Okay, perhaps my cynicism has made me a bit delusional, but I noticed that there is a national movement to celebrate Lemonade Day every year in May–not on Memorial Day, mind you, but on May 1, which I believe continues to be International Workers’ Day for many countries around the world. So why draft yet another celebration day for an already cluttered American calendar? And why put on (or very close to) May 1?
Lemonade Day celebrates entrepreneurship, which in the political lexicon of our contemporary moment could credibly be considered the ideological opposite of a day that celebrates labor. On the website created to promote Lemonade Day, the organizers explain that they want communities–meaning families, businesses and schools–to help create the next generation of entrepreneurs. Accordingly, “Kids plan for success by setting goals, creating budgets, securing investors, selecting a site, purchasing supplies, serving customers, making a profit, repaying investors and giving back to the community. This fun, free and exciting program encourages participants to ‘save a little, spend a little, share a little,’ instilling valuable principles that will help prepare them for life.” And after all, we know that managerial values form organically and are unimpeachable. Parents and schools can simply feed kids these “principles” without a shred of ambiguity and conflict. And God blesses America, too.
The creative genius behind this movement is Michael Holthouse, a Houston-based businessman who made a fortune in the telecommunication business and now operates or contributes to a series of non-profits that seek to rescue at-risk kids by offering them the holy grail the American life–the business plan. In a powerpoint presentation promoting Holthouse’s approach, he frames the imperative for our time as a choice between a future of gang-bangers or happy little girls with a lemonade stand that basks in sunny racial harmony.
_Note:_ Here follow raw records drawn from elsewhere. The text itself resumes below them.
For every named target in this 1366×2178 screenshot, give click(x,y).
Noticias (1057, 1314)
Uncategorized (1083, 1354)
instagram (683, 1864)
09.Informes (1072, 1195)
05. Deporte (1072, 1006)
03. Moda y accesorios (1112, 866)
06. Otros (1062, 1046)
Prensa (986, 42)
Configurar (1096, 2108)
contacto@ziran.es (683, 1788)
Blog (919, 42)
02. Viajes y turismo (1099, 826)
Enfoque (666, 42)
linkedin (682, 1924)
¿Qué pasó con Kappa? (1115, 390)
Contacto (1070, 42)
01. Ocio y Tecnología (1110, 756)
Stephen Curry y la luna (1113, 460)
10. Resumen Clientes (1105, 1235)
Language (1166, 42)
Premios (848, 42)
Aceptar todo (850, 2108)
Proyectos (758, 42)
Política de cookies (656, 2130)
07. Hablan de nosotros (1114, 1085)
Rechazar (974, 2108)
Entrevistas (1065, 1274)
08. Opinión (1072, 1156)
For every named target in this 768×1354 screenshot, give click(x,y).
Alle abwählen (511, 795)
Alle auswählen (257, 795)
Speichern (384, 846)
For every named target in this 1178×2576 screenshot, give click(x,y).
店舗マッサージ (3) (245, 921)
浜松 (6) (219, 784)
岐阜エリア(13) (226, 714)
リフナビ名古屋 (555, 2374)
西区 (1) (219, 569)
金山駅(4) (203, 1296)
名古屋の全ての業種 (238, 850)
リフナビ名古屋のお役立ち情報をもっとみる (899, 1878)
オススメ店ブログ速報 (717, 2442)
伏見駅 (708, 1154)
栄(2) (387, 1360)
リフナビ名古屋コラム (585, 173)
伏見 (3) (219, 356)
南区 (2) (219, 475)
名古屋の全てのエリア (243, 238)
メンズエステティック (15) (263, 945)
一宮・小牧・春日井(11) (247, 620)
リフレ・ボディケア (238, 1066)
But clearly Holthouse does not imagine he is merely a social reformer–he is no Rauschenbusch–rather he pushes the American Dream, that ubiquitous ideal open to all but clearly only achieved by the kind of success enjoyed by Holthouse.
In a era during in which the idea of labor seems exiled to some Manichean universe, despite the ravages of unemployment, and murals of workers painted by a patriotic American (and daughter of a war veteran, to boot) are being taken down in Maine, the rise of lemonade stands on May 1, 2011 might appear as one of those signposts in a new age of fracture.